Purpose: To evaluate the magnitude of interobserver variability in pretreatment image registration for lung stereotactic body radiation therapy patients in aggregate and within 3 clinical subgroups and to determine methods to identify patients expected to demonstrate larger variability. Methods and Materials: Retrospective image registration was performed for the first and last treatment fraction for 10 lung stereotactic body radiation therapy patients by 16 individual observers (5 physicians, 6 physicists, and 5 therapists). Registration translation values were compared within and between subgroups overall and between the first and the last fractions. Four metrics were evaluated as possible predictors for large interobserver variability. Results: The mean 3-dimensional displacement vector for all patients over all comparisons was 2.4 ± 1.8 mm. Three patients had mean 3-dimensional vector differences >3 mm. This cohort of patients showed a significant interfraction difference in variance ( P value = .01), increasing from first fraction to last. A significant difference in interobserver variability was observed between physicians and physicists ( P value < .01) and therapists and physicists ( P value < .01) but not between physicians and therapists ( P value = .07). Three of the 4 quantities evaluated as potential predictive metrics showed statistical correlation with increased interobserver variation, including target excursion and local target/lung contrast.

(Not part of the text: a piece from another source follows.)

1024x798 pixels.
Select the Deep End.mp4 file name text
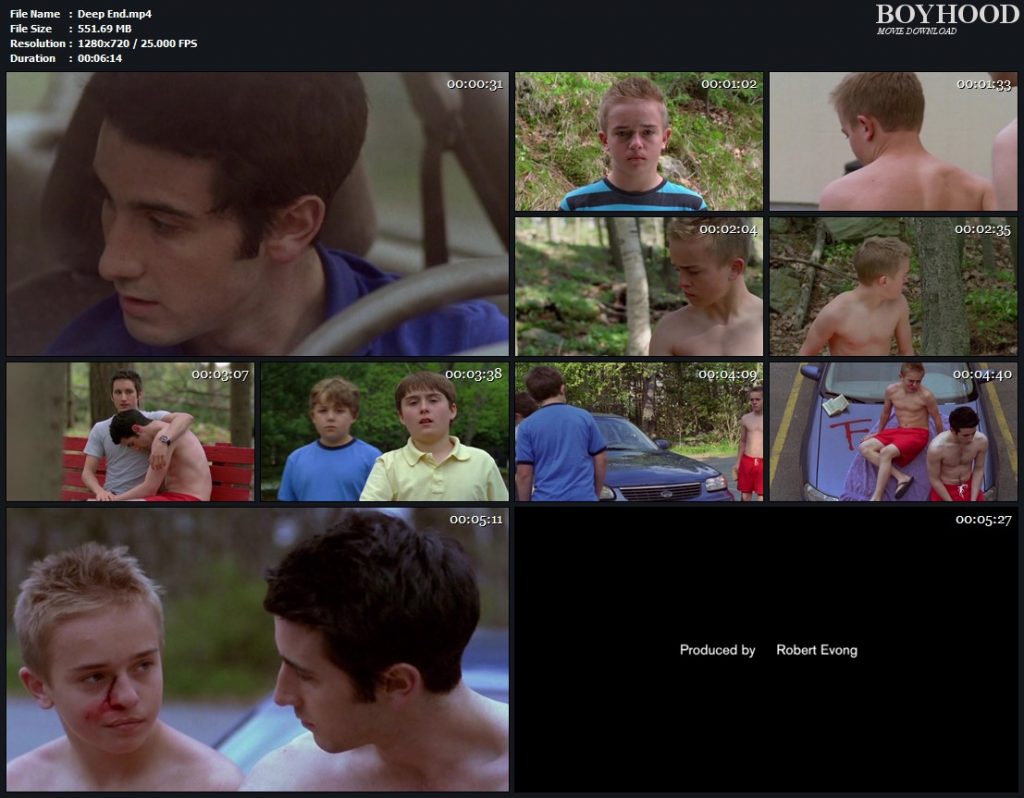click(x=114, y=14)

Conclusion: Variability in pretreatment image guidance represents an important treatment consideration, particularly for stereotactic body radiation therapy, which employs small margins and a small number of treatment fractions. As a result of the data presented here, we have initiated weekly “registration rounds” to familiarize all staff physicians with the target and normal anatomy for each stereotactic body radiation therapy patient and minimize interobserver variations in image registration prior to treatment. The metrics shown here are capable of identifying patients for which large interobserver variations would be anticipated. These metrics may be used in the future to develop thresholds for additional interventions to mitigate registration variations.